[Provided records — start]

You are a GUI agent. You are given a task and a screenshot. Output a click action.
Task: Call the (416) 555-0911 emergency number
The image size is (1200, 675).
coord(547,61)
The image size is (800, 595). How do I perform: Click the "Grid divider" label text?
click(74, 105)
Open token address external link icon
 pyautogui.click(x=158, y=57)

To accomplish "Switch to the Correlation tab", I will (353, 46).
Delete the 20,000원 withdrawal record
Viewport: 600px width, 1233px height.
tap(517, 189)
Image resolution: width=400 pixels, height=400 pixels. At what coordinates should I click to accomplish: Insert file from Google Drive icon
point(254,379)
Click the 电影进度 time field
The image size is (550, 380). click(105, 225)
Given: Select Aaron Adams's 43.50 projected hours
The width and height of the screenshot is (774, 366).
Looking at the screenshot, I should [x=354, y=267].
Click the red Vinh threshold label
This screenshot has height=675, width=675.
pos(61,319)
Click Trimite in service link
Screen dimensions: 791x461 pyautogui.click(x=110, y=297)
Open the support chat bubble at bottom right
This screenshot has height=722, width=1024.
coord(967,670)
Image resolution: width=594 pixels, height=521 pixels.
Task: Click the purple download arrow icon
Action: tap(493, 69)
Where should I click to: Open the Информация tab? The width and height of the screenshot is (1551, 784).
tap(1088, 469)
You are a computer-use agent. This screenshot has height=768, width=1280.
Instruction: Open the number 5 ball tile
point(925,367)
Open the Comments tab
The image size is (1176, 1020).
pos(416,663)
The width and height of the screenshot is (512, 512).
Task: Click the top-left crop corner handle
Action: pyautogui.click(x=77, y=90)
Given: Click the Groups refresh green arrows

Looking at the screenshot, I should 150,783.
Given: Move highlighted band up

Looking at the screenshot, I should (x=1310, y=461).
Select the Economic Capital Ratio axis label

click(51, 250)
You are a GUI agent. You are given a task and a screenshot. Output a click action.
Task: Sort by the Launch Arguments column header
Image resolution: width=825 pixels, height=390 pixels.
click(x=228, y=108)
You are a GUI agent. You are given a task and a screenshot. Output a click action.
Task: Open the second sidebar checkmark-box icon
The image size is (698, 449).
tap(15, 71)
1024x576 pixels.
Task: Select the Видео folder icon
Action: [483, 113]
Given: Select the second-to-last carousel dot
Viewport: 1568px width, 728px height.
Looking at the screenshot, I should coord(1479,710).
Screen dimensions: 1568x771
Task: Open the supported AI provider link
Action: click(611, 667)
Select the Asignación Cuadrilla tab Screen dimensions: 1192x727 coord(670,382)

[Provided records — finish]

## Instructions to follow
Give back the entries exactly, so that each line matches the original.

## Answer box
You are a GUI agent. You are given a task and a screenshot. Output a click action.
Task: Call the (416) 555-0911 emergency number
The image size is (1200, 675).
coord(547,61)
The image size is (800, 595). How do I perform: Click the "Grid divider" label text?
click(74, 105)
Open token address external link icon
 pyautogui.click(x=158, y=57)

To accomplish "Switch to the Correlation tab", I will (353, 46).
Delete the 20,000원 withdrawal record
Viewport: 600px width, 1233px height.
tap(517, 189)
Image resolution: width=400 pixels, height=400 pixels. At what coordinates should I click to accomplish: Insert file from Google Drive icon
point(254,379)
Click the 电影进度 time field
The image size is (550, 380). click(105, 225)
Given: Select Aaron Adams's 43.50 projected hours
The width and height of the screenshot is (774, 366).
Looking at the screenshot, I should [x=354, y=267].
Click the red Vinh threshold label
This screenshot has height=675, width=675.
pos(61,319)
Click Trimite in service link
Screen dimensions: 791x461 pyautogui.click(x=110, y=297)
Open the support chat bubble at bottom right
This screenshot has height=722, width=1024.
coord(967,670)
Image resolution: width=594 pixels, height=521 pixels.
Task: Click the purple download arrow icon
Action: tap(493, 69)
Where should I click to: Open the Информация tab? The width and height of the screenshot is (1551, 784).
tap(1088, 469)
You are a computer-use agent. This screenshot has height=768, width=1280.
Instruction: Open the number 5 ball tile
point(925,367)
Open the Comments tab
The image size is (1176, 1020).
pos(416,663)
The width and height of the screenshot is (512, 512).
Task: Click the top-left crop corner handle
Action: pyautogui.click(x=77, y=90)
Given: Click the Groups refresh green arrows

Looking at the screenshot, I should 150,783.
Given: Move highlighted band up

Looking at the screenshot, I should (x=1310, y=461).
Select the Economic Capital Ratio axis label

click(51, 250)
You are a GUI agent. You are given a task and a screenshot. Output a click action.
Task: Sort by the Launch Arguments column header
Image resolution: width=825 pixels, height=390 pixels.
click(x=228, y=108)
You are a GUI agent. You are given a task and a screenshot. Output a click action.
Task: Open the second sidebar checkmark-box icon
The image size is (698, 449).
tap(15, 71)
1024x576 pixels.
Task: Select the Видео folder icon
Action: [483, 113]
Given: Select the second-to-last carousel dot
Viewport: 1568px width, 728px height.
Looking at the screenshot, I should coord(1479,710).
Screen dimensions: 1568x771
Task: Open the supported AI provider link
Action: click(611, 667)
Select the Asignación Cuadrilla tab Screen dimensions: 1192x727 coord(670,382)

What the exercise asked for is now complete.